Fewer Danes dream of China: University project now considers shorter stays

Interest among Danish students in studying in China has dropped after COVID-19 and growing geopolitical tensions, according to Morten Laugesen, director of the Sino-Danish Center in Beijing.

Guests gather during the 2017 inauguration of the Sino-Danish Center in Beijing, a university collaboration between Danish and Chinese institutions. Photo: Klaus Sletting

Fifteen years ago, China was “the place” Danish universities wanted to be.

“When I started in 2009, China was the country you wanted to get to as quickly as possible because this was where the future was,” Morten Laugesen, director of the Sino-Danish Center (SDC) in Beijing said to ScandAsia.

The Sino-Danish Center is a university collaboration in Beijing where Danish, international and Chinese students study together.

Today, the situation looks very different, he explains.

“Then the world slowly started changing a little bit when Donald Trump became president the first time in the US and started having a very special narrative about the Chinese.”

“And then came COVID.”

Chinese and Danish students at the Sino-Danish Center in Beijing. Photo: Sino-Danish Center

Three years of online teaching

For three years, the university collaboration operated almost entirely online while China remained closed to most international students.

“We had three years with online teaching,” Morten says.

“Our whole sales argument was that students should come out and experience another culture and study together with young people from a completely different background.”

“Suddenly it was all just happening behind a screen in Ballerup or Horsens.”

Fewer students want to move abroad for years

That changing atmosphere has also affected students’ willingness to move abroad for longer periods. The center’s two-year study programs have become more difficult to attract students to.

According to Morten Laugesen, many Danish students who study abroad typically choose stays lasting one semester rather than full two-year programmes.

Because of that, the Sino-Danish Center is now looking into creating shorter study programs in China in hopes of attracting more students.

Still, he believes living in China gives students experiences impossible to get at home.

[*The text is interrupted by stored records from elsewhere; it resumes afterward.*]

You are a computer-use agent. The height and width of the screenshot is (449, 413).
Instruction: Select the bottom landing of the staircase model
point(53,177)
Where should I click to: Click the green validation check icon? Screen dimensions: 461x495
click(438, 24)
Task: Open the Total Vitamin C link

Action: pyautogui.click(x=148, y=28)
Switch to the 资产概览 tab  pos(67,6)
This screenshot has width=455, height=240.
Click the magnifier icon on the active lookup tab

“China can really shake you,” he says.

“The language is different, the food is different, the climate is different. Everything surrounding you is different.”

The Sino-Danish Center near Beijing was designed to combine Danish architectural values with the surrounding Chinese environment. Photo: Sino-Danish Center

People come home surprised

At the same time, he believes the general conversation about China in Europe has become far more negative.

“There is much more ‘us versus them’ now,” he says.

Many students arrive in China with a very different image of the country than what they actually experience.

“It is remarkable how many people I hear from after they have been here who come home genuinely surprised by the China they experienced.”

Despite the tensions surrounding China, Morten still believes Denmark needs stronger knowledge and cooperation with the country in the future, especially in areas such as technology, research and innovation.

“If we want to remain as good at the things we have traditionally been good at in Denmark, then we need to cooperate with people who are just as good as us, or better.”